Von Hermann Knapp. Erstellt am 21. November 2020 (07:17)

Corona macht die Planung von Veranstaltungen schwierig. Jederzeit muss mit Absagen gerechnet werden. Das gilt auch für die Events im diesjährigen Ertler Adventfolder, der vom Kulturverein an alle Haushalte ausgeschickt wird. „Darin steht, wann der Nikolaus kommt, wann die Familien-Fackelwanderung stattfindet und er enthält auch die pfarrlichen Termine rund um das Weihnachtsfest. Wir mussten den Folder jetzt fertigmachen, wissen aber nach wie vor nicht, ob die Termine halten“, sagt Gemeinderat Ludwig Krenn.

Er hat aber eine Möglichkeit ausgetüftelt, um die Bürger am Laufenden zu halten. In der Gemeinde ist ja bereits die Bürgerservice App GEM2GO im Einsatz. Da wird man nicht nur über den nahenden Termin der Müllabfuhr informiert, sondern erfährt auch, welcher Landwirt gerade welche Produkte ab Hof anbietet und in Zeiten des Corona-Lockdowns natürlich auch, welche Speisen man beim Wirt abholen kann.

412 User bereits

412 Ertler nutzen die App bereits – und sie können damit künftig auch abfragen, ob Termine noch aktuell sind. „Mir kam nämlich die simple Idee, den Adventfolder mit einem QR-Code (ein zweidimensionaler, aus Punkten zu einem Quadrat zusammengesetzter, elektronisch lesbarer Code) zu bestücken.
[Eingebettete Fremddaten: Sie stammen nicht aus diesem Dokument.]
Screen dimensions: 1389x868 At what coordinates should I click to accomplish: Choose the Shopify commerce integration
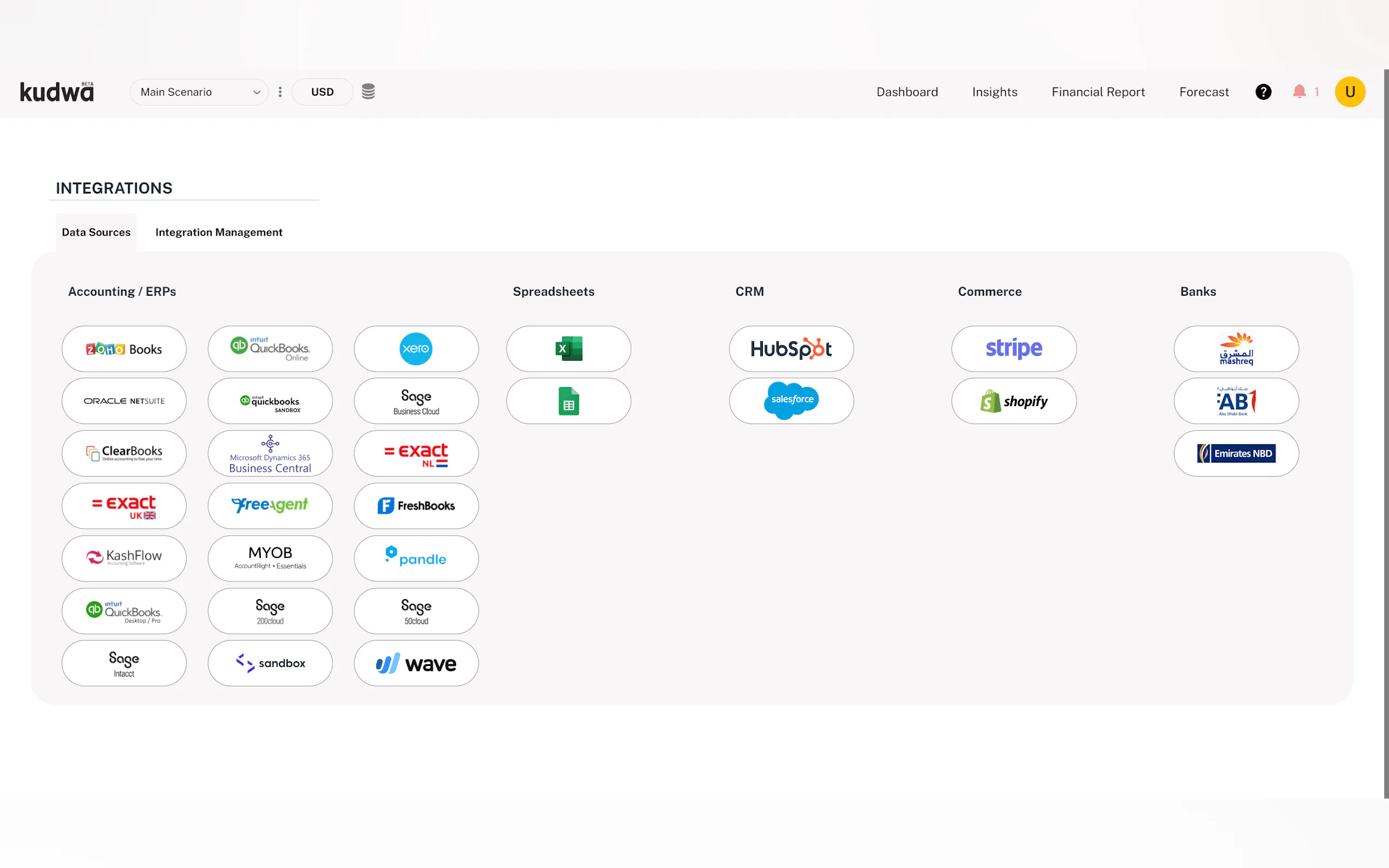click(x=1013, y=401)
Wenn man ihn mit dem Handy einscannt, dann wird die Ertler Bürgerservice-App geöffnet und da wird der aktuelle Status jeder Veranstaltung angezeigt“, berichtet Krenn.

Da in Ertl gerade der Kalender für das Jahr 2021 erstellt wird, hat er dem Bürgermeister auch vorgeschlagen, alle Termine für das kommende Jahr mit GEM2GO abrufbar zu machen. „Wir werden zu diesem Zweck jede Kalenderseite mit einem QR-Code versehen. Scannt man diesen ab, gelangt man in der App auf die aktuellen Termine des betreffenden Monats. Somit können die Ertler Bürger sich im Jahr 2021 immer bequem über den aktuellen Stand der Termine und Veranstaltungen informieren“, sagt Krenn. Bei der Umsetzung des Projekts unterstützt hat ihn übrigens sein Gemeinderatskollege und Informationstechnologie-Profi Tobias Rettensteiner.